• **Instruction**
Render every line of the items below as a Markdown table with the columns "Row" and "Line", numbering the rows and skipping blank lines. Leave the pictures out of the table.
***** Data entries *****
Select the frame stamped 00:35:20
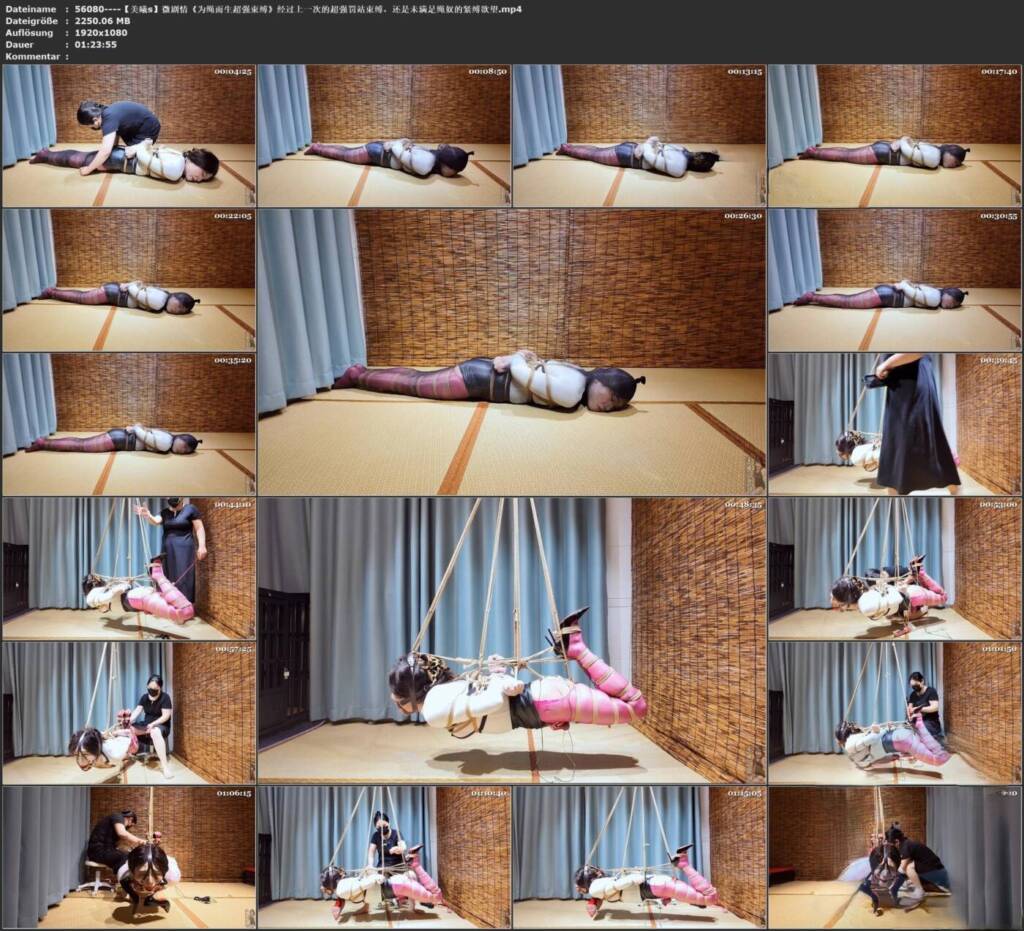129,424
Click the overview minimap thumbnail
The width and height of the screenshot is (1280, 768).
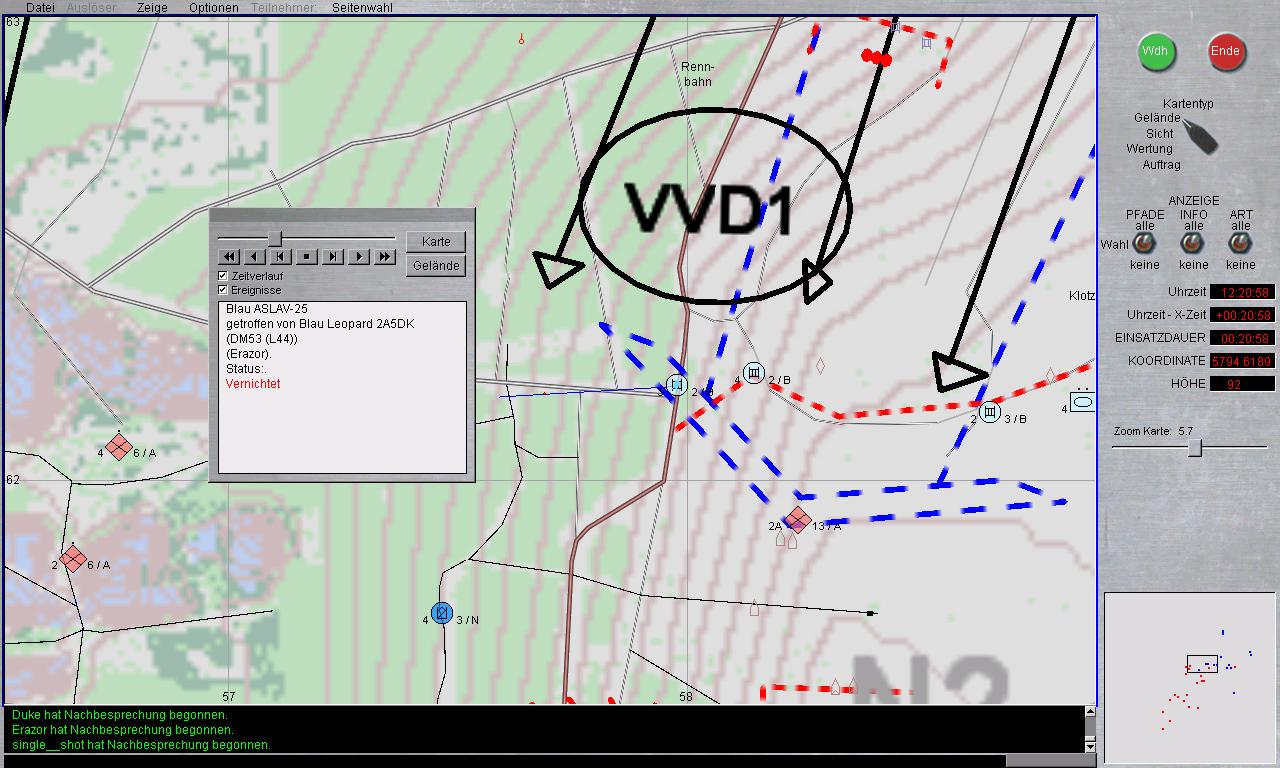[1190, 678]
*****
• **Task solution**
| Row | Line |
|---|---|
| 1 | Select the frame stamped 00:35:20 |
| 2 | 129,424 |
| 3 | Click the overview minimap thumbnail |
| 4 | The width and height of the screenshot is (1280, 768). |
| 5 | [1190, 678] |